Questa crisi alimentare si inserisce in uno scenario già drammatico. “La crisi dei cerotti”, come la definisce Riccardo Mioli, “è il risultato di anni e anni di politiche che hanno solo provato a mettere cerotti su ferite sempre più grandi e lacerate: la crisi dei rifugiati siriani, la crisi valutaria, l’esplosione del porto di Beirut, l’iperinflazione, la pandemia, la crisi dei servizi come la mancanza di elettricità e di acqua. Ed ora c’è la crisi del grano, del costo del cibo”.

 

INTERSOS, che in Libano lavora dal 2006, è testimone costante di un Paese che sta sprofondando. “Cerchiamo di supportare economicamente sia i rifugiati siriani che i libanesi che hanno difficoltà a pagare l’affitto di casa.

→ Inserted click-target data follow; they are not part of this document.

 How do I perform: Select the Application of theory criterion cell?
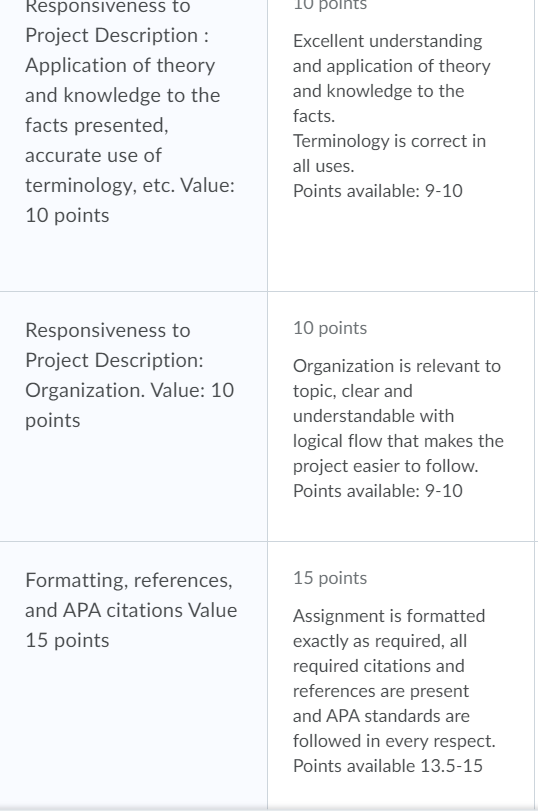tap(133, 145)
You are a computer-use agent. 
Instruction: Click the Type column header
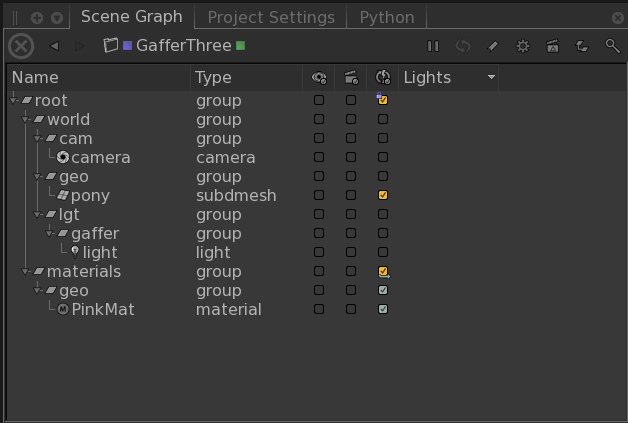pyautogui.click(x=213, y=77)
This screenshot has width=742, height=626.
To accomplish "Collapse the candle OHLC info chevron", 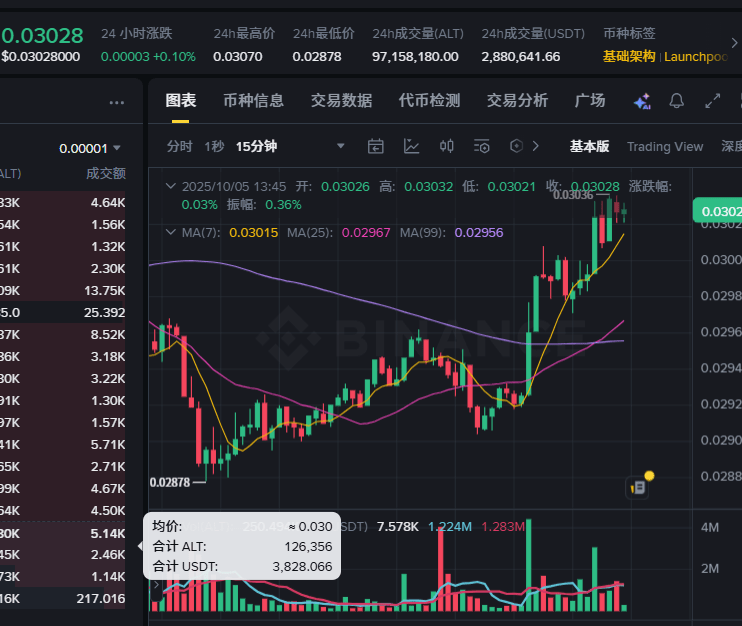I will [x=170, y=186].
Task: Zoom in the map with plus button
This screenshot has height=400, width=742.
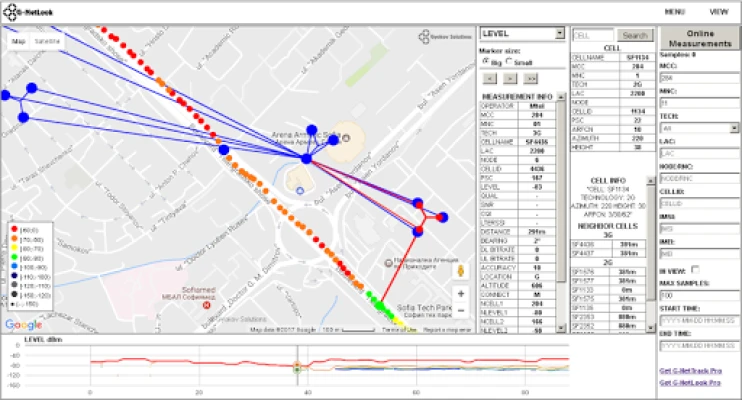Action: (460, 293)
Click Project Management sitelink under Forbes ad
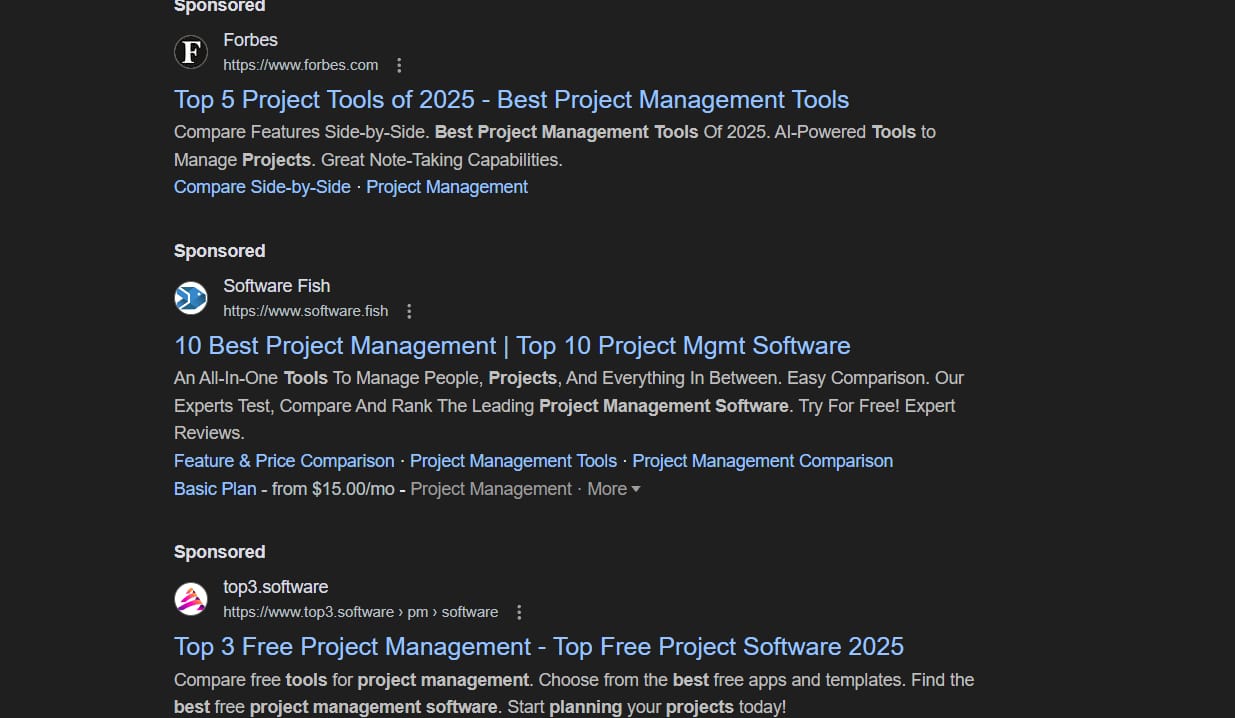This screenshot has height=718, width=1235. (x=447, y=187)
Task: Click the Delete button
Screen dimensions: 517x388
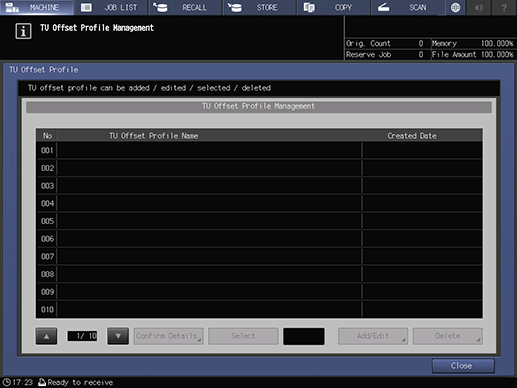Action: [448, 336]
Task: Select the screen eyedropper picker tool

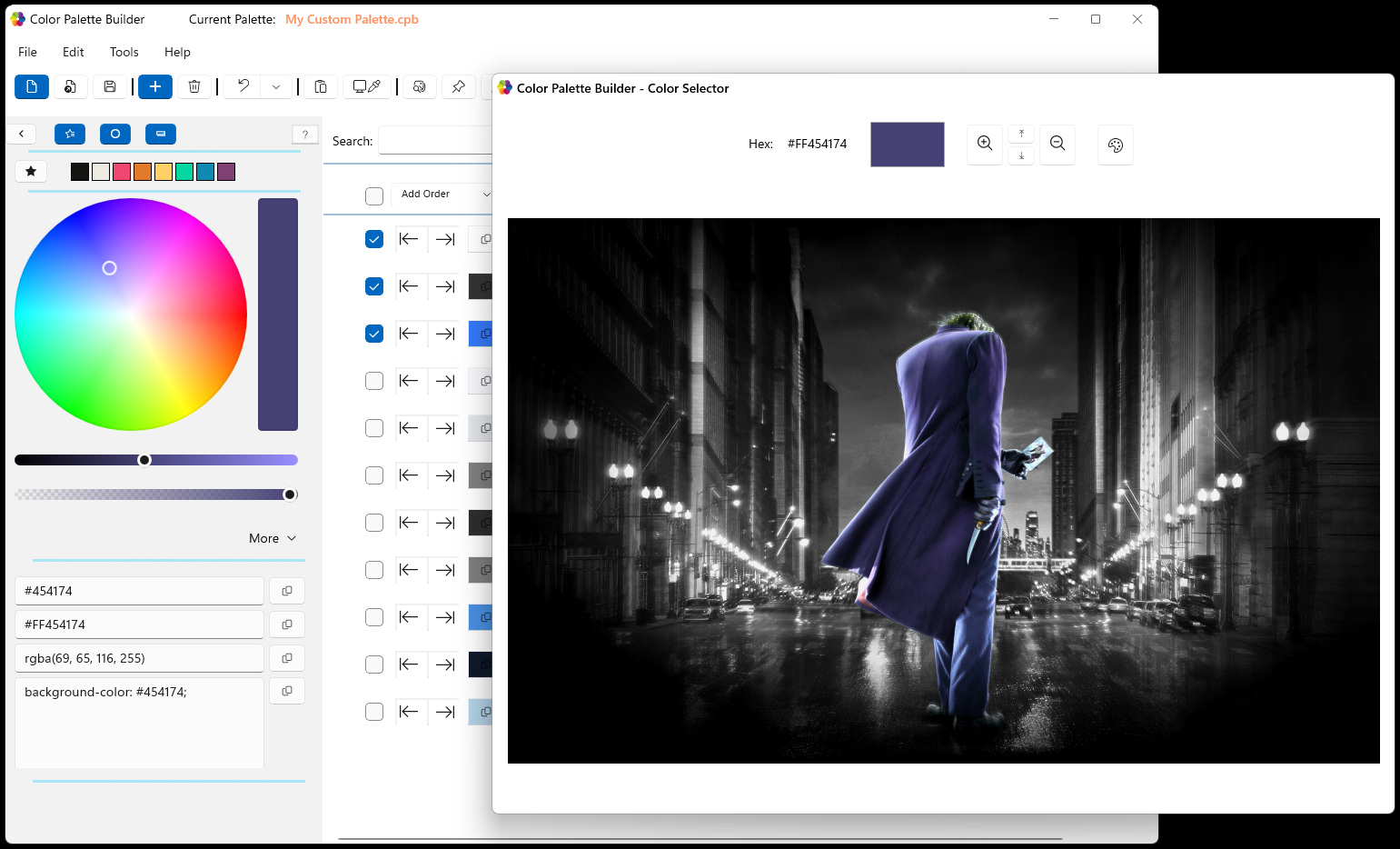Action: 366,86
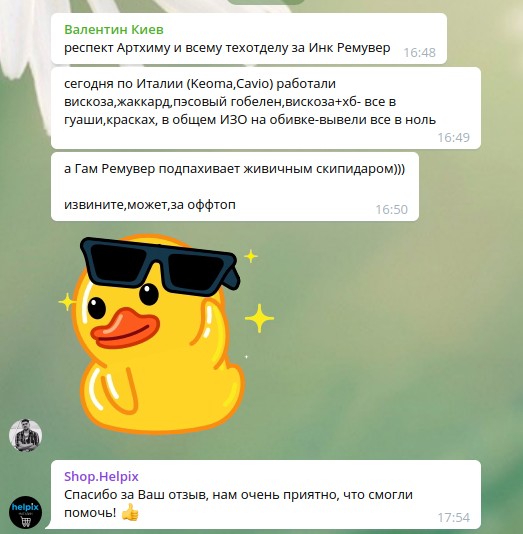Select the message about Инк Ремувер
Image resolution: width=523 pixels, height=534 pixels.
tap(249, 38)
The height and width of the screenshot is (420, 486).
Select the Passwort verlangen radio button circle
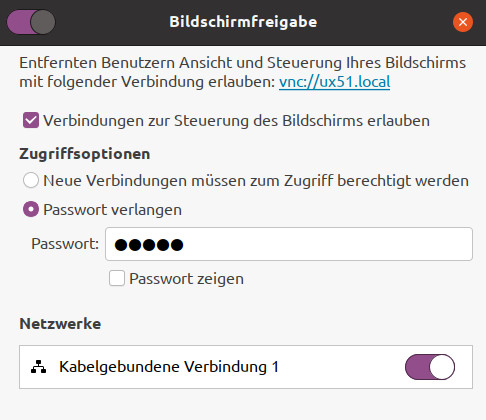point(31,209)
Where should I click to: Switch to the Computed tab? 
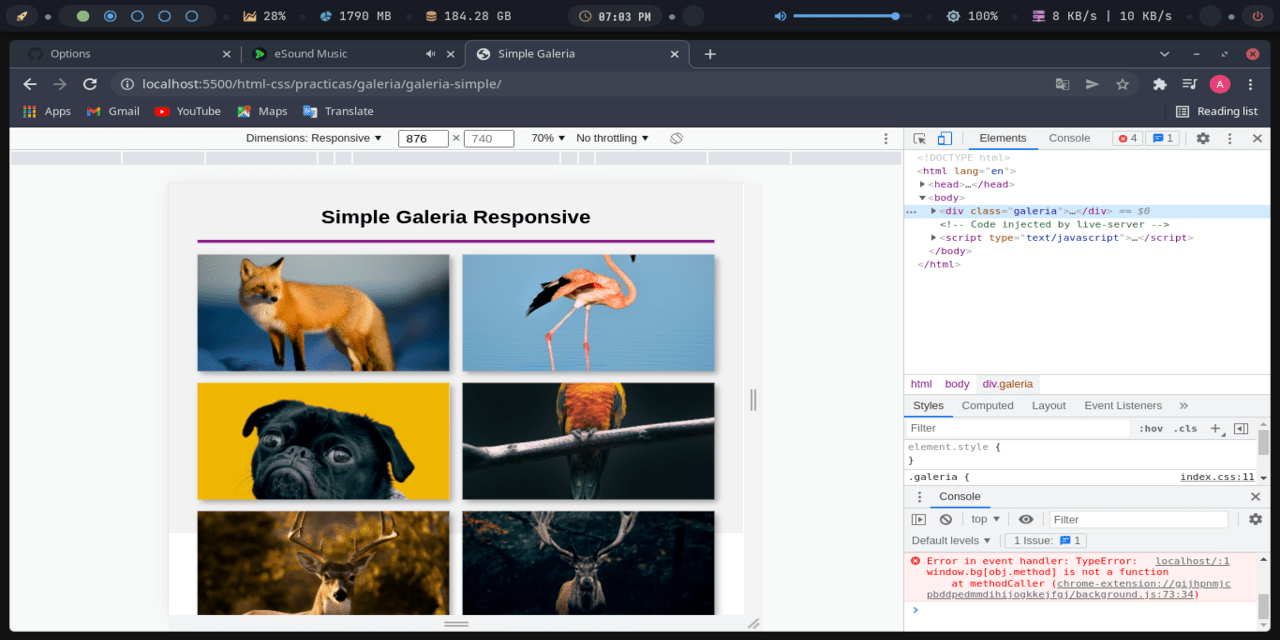pyautogui.click(x=988, y=405)
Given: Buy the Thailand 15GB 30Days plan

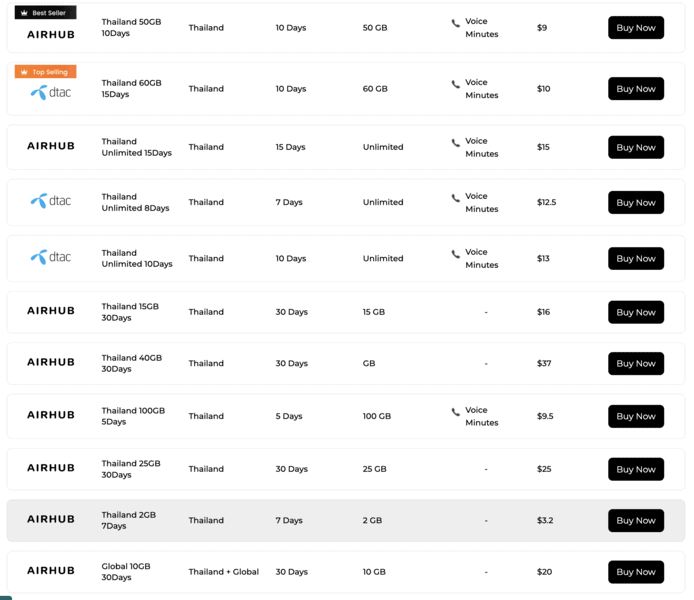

I costi dell’affitto sono aumentati esponenzialmente (in alcuni casi di oltre il 200%) e questo si va a sommare all’incremento dei costi delle utenze (elettricità, acqua, gas) oramai insostenibili per le famiglie più vulnerabili e per tutti coloro che hanno stipendi fissi in valuta locale e non aggiornati alla continua inflazione”. Le case e i negozi nei quartieri popolari sparsi in tutto il Paese sono la fotografia perfetta di questa crisi. Mostrano il vuoto e l’incertezza che colpisce un intero popolo. “Mi chiedo per quanto tempo questi cerotti riusciranno ancora a tenere in piedi il Libano ferito. Eppure la resilienza del popolo libanese e dei rifugiati siriani è ancora viva, ed è l’unico motore trainante e ancora esistente”.